[Saved entries]
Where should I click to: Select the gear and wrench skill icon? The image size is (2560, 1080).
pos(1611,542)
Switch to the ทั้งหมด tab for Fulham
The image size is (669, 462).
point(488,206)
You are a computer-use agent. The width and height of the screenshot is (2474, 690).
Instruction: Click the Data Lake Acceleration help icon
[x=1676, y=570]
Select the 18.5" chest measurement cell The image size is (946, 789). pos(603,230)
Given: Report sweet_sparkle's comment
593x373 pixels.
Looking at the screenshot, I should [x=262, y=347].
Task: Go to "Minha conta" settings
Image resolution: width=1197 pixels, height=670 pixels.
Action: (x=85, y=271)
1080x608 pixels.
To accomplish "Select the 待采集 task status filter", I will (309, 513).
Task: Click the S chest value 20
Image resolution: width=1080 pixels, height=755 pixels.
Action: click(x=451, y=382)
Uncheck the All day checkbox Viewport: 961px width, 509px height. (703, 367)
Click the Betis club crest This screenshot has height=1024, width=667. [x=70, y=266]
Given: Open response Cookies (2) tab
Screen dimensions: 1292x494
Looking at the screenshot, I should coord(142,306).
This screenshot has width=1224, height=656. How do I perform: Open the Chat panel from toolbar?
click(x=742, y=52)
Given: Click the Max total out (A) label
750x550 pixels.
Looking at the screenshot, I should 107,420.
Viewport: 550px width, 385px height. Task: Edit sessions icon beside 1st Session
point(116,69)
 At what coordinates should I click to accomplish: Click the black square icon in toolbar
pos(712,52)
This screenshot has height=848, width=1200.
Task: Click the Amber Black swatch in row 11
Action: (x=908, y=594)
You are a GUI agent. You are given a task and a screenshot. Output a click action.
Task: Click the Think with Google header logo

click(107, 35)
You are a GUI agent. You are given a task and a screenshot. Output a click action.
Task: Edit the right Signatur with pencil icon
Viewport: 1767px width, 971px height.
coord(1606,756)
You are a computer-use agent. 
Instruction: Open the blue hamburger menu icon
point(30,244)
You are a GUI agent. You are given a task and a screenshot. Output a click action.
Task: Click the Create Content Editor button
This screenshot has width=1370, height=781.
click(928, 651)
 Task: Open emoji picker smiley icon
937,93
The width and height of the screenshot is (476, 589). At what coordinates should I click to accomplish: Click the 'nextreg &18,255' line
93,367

--- Exercise directions ---
Restate the records above verbatim up to and including the line containing "Task: Go to".

--- Solution for this problem ---
Where should I click to: Select the gear and wrench skill icon? The image size is (2560, 1080).
pos(1611,542)
Switch to the ทั้งหมด tab for Fulham
The image size is (669, 462).
point(488,206)
You are a computer-use agent. The width and height of the screenshot is (2474, 690).
Instruction: Click the Data Lake Acceleration help icon
[x=1676, y=570]
Select the 18.5" chest measurement cell The image size is (946, 789). pos(603,230)
Given: Report sweet_sparkle's comment
593x373 pixels.
Looking at the screenshot, I should [x=262, y=347].
Task: Go to "Minha conta" settings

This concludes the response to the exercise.